What’s needed for change
For change to be effected, we need to foster environments where men can be allowed and encouraged to be vulnerable without being shamed, and supported to take responsibility and accountability for any part they play in supporting and benefitting from inequality and men’s violence. These spaces need to be opened up early so that young men grow into expressing and experiencing masculinity differently, in non-harmful ways.
Shaun’s work with Aboriginal men shows that a culture of accountability can heal, grow and develop men, while simultaneously challenging and addressing violent behaviour, anger and trauma.
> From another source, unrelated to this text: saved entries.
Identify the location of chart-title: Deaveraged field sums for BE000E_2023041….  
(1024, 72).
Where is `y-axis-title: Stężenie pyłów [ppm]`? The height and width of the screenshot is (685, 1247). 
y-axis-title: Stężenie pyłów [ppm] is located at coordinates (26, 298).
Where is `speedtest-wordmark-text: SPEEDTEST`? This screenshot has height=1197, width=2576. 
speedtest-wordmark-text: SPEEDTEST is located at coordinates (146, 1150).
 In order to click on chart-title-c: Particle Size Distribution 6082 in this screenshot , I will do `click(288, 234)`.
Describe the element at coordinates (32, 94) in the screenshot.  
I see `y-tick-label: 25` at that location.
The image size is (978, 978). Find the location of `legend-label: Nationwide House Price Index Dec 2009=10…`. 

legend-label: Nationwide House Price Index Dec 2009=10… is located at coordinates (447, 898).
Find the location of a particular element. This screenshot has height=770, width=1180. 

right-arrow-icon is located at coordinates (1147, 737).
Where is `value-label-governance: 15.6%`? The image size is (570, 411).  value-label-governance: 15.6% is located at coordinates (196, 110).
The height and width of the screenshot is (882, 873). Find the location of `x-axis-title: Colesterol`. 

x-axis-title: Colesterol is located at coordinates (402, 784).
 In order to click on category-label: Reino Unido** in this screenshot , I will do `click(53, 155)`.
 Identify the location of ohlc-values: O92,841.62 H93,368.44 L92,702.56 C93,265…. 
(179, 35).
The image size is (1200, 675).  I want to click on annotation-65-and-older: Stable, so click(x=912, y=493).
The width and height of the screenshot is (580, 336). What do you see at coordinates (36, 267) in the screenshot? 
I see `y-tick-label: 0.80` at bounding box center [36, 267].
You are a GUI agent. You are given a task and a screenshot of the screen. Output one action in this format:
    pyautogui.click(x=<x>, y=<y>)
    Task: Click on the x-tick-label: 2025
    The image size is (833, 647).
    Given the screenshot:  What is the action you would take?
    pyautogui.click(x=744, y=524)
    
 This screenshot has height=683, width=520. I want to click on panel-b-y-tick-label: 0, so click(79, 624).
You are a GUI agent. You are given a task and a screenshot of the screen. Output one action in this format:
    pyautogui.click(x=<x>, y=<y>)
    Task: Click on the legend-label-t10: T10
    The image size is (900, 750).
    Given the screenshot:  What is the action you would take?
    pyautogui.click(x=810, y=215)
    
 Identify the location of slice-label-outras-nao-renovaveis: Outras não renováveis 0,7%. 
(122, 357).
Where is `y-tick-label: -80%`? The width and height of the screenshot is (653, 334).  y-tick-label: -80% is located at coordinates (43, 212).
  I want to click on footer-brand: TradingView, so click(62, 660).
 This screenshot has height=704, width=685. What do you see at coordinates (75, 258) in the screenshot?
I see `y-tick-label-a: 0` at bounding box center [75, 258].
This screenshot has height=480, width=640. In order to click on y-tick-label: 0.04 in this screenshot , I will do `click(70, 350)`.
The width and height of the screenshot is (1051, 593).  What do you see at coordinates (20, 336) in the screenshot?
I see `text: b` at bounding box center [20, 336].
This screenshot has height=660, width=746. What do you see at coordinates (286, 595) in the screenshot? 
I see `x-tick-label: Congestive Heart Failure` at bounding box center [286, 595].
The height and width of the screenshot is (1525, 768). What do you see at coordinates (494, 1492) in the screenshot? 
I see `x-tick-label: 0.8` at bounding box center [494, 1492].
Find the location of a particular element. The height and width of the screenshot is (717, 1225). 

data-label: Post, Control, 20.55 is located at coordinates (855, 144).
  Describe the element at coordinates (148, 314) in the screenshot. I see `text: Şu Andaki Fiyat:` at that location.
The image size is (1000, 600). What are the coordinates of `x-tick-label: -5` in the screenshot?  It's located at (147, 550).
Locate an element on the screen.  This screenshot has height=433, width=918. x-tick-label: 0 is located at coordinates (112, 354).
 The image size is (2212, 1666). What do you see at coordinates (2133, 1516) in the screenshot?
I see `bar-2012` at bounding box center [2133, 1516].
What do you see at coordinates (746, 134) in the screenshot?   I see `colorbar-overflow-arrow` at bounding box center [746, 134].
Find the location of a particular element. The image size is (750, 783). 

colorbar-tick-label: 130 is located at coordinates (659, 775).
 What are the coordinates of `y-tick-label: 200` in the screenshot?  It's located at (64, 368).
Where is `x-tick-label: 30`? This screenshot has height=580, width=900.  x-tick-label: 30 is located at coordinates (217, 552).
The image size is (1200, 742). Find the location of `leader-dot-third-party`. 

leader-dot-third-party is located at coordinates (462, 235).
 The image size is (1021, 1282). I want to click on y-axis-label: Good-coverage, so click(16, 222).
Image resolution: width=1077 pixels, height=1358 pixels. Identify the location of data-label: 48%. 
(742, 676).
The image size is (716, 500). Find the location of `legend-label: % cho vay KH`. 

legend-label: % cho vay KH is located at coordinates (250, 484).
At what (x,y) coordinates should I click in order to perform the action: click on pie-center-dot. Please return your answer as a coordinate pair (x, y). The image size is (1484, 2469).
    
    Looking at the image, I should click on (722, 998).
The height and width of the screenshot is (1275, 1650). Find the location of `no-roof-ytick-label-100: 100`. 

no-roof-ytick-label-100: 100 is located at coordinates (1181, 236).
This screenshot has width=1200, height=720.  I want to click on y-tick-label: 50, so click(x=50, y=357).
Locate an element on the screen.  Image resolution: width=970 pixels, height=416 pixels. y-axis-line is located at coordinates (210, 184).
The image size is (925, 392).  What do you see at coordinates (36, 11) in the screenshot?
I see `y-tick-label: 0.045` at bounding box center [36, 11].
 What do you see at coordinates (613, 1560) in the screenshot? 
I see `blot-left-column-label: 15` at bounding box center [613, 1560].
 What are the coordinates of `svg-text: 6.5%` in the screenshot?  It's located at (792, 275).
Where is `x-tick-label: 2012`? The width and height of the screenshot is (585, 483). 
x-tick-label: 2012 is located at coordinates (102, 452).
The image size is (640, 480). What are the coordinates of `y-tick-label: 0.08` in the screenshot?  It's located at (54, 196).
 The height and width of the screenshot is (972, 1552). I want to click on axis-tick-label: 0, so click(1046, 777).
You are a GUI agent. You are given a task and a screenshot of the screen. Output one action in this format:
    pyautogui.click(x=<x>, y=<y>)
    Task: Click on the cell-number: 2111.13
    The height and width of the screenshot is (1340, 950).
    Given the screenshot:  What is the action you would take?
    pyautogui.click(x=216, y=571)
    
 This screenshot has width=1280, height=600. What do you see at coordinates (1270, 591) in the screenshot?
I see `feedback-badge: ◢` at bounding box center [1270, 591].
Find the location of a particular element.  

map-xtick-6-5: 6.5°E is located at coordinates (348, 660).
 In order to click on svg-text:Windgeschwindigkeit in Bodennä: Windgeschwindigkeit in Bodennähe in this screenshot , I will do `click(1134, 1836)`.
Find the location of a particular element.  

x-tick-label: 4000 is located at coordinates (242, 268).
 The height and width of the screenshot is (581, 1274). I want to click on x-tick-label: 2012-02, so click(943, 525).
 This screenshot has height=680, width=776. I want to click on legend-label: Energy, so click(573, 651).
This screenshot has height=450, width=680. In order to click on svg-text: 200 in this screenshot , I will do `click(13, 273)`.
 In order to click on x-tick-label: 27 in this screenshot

Non-Aboriginal Australia has much to learn from Aboriginal community approaches to working with men and boys. Shaun’s quoting of Nova Perris encapsulates the benefits of this approach, ‘[non-Aboriginal] people accepting our [Indigenous] culture doesn’t mean that they lose 200 years of their culture, it means that they gain 60,000 years of culture.’
By opening the session with a discussion of the way things have been, and closing the discussion with the way things could be, Shaun’s representation of Aboriginal experiences of masculinity, trauma, loss and rehabilitation offer hope for the way forward. In a society where capitalist, patriarchal systems and structures cause harm every day, alternative narratives offer the possibility of a future for masculinity that isn’t competitive, destructive and violent, and is instead regenerative and connected.